Stumbling around in the dark, I managed to find my blood-soaked clothes and dress myself. He then drove me back to my car. We could not speak in the eternity between his apartment in South Portland and my car downtown because he is deaf. I’m not certain I would have spoken to him, but I might have asked what happened in those five hours that I was unconscious, as he is the only one who knows. When I got back to my car I drove myself to my apartment, my head still cloudy with whatever he had put in my drink. Then, in my disorientation and confusion, I showered, washed my clothes, re-bandaged my throbbing hand and fell into a deep sleep. I woke and called a friend at noon the next day. It was her, not me, who first knew I had been raped. I could not understand it; I was unable to accept it for nearly three days after.
These facts that I tell you now, I have put together from the fragments of my own memory and from what the police and my friend who saw me the next day tell me.
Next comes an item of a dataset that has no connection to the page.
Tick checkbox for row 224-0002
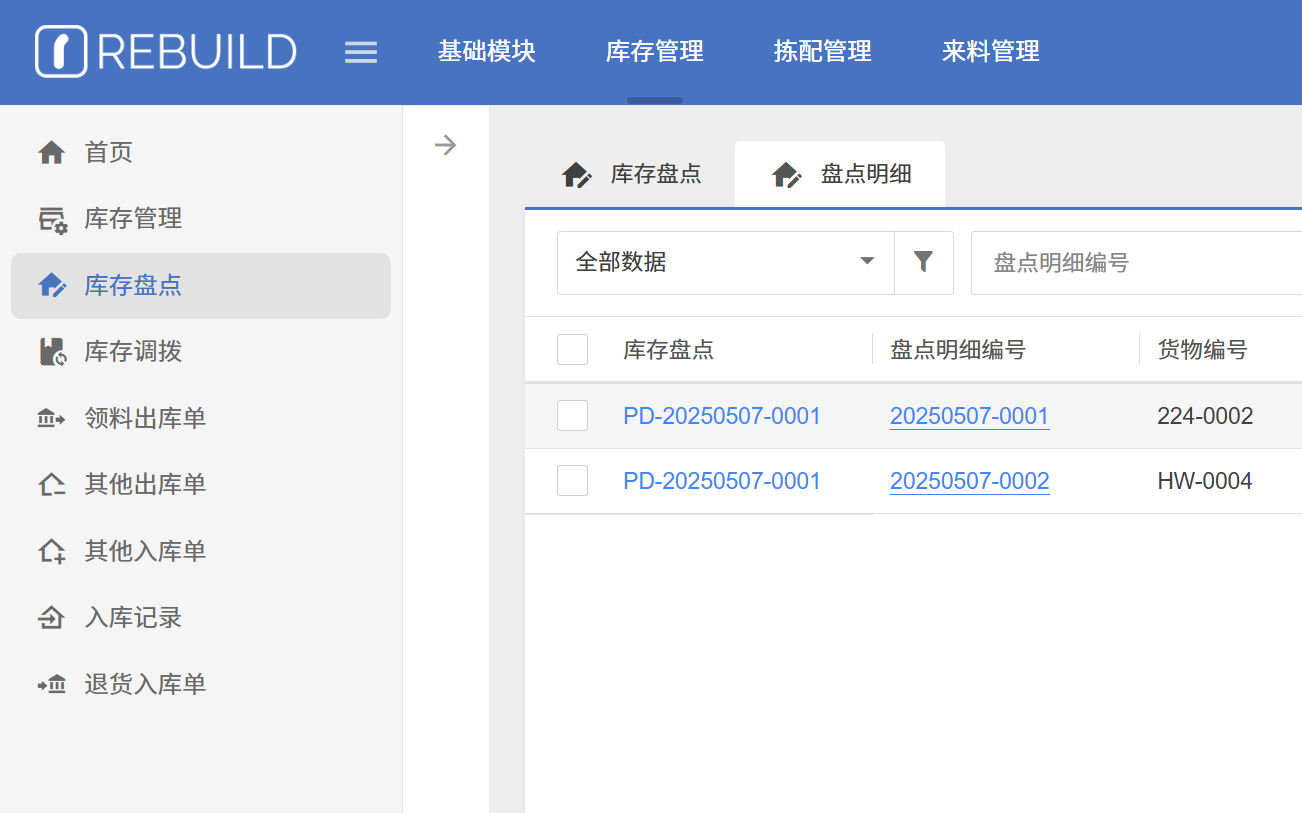 [572, 416]
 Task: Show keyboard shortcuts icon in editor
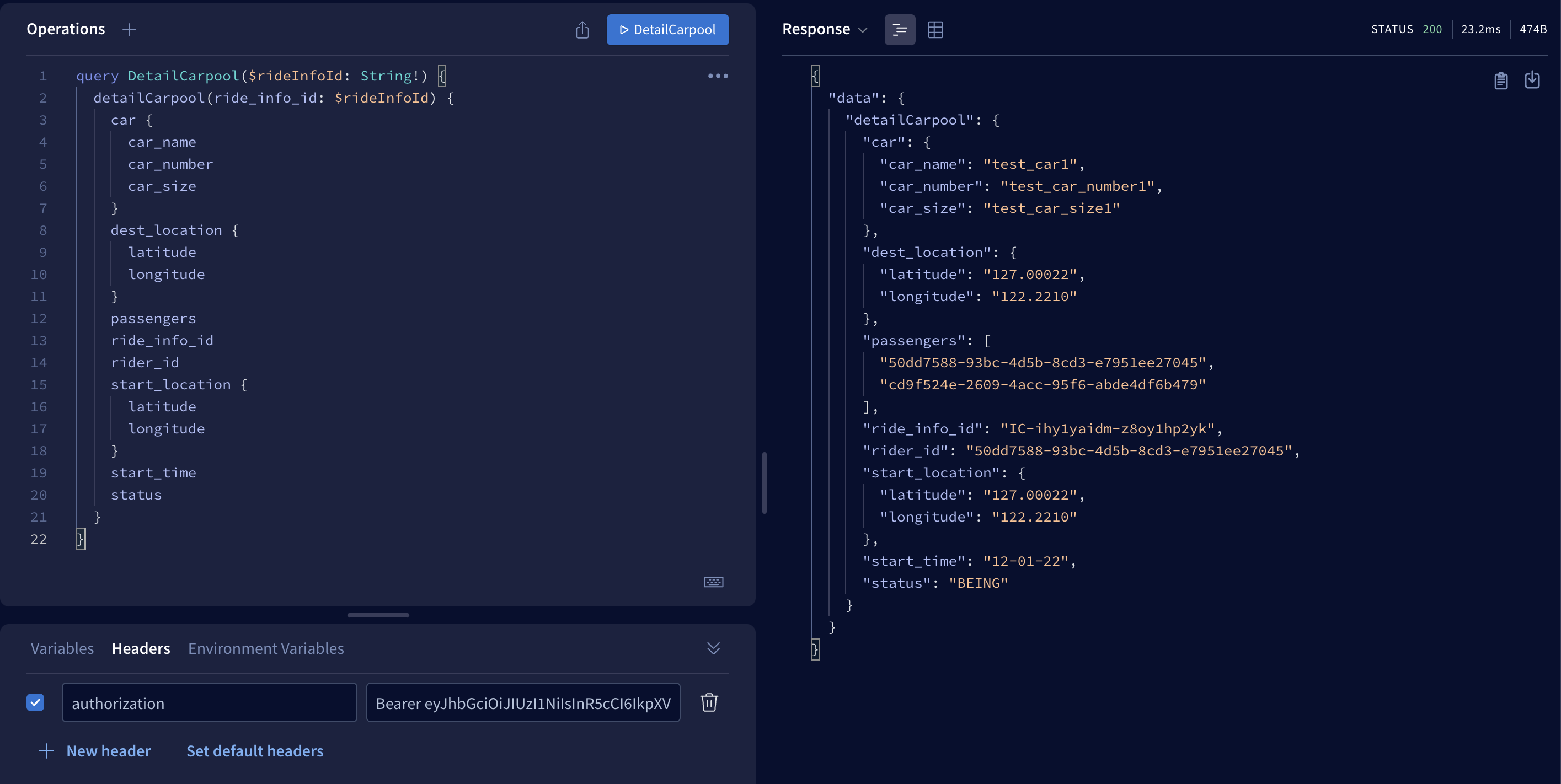coord(713,582)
When questioned by the police, the rapist denied ever bringing me back to his apartment. Because there is no physical evidence, my case will never see trial.
I have run into this man three times since he brutalized me in his apartment last January. The most recent time I saw him, in late September in a parking lot near the Maine Mall, he met my eyes with the cold glare of a man who knows what he got away with. But rather than fall apart, rather than confront him in anger, rather than act on any of the emotions surging through me right then, instead I walked away. In order to keep on living my life, doing the things I love, and moving forward, I must accept that he is out there and he will never be punished for the violence he forced into my life. That does not mean I have moved on. That does not mean I am not angry. It just means I’ve survived.
But as a survivor, I live with more than that knowledge. In the early stages of my recovery I suffered from a rape victim’s version of post-traumatic stress disorder, also called Rape Trauma Syndrome; I lived with anxiety attacks, constant vigilance, insomnia, nightmares, and a general jumpiness kept me in a state of suspended emotions. I would hide in the ladies’ room at my office sitting out half-hour panic attacks shivering uncontrollably on the cold, tile floor. I would sit in my car and talk myself into getting out and making the necessary walk through a dark parking lot alone. I still often sleep with my lights on, bedroom doors locked, and cell phone ready by my bed. Although it has been a year since he raped me and nine years since I was attacked the first time, the knowledge of my own vulnerability is forever a part of me.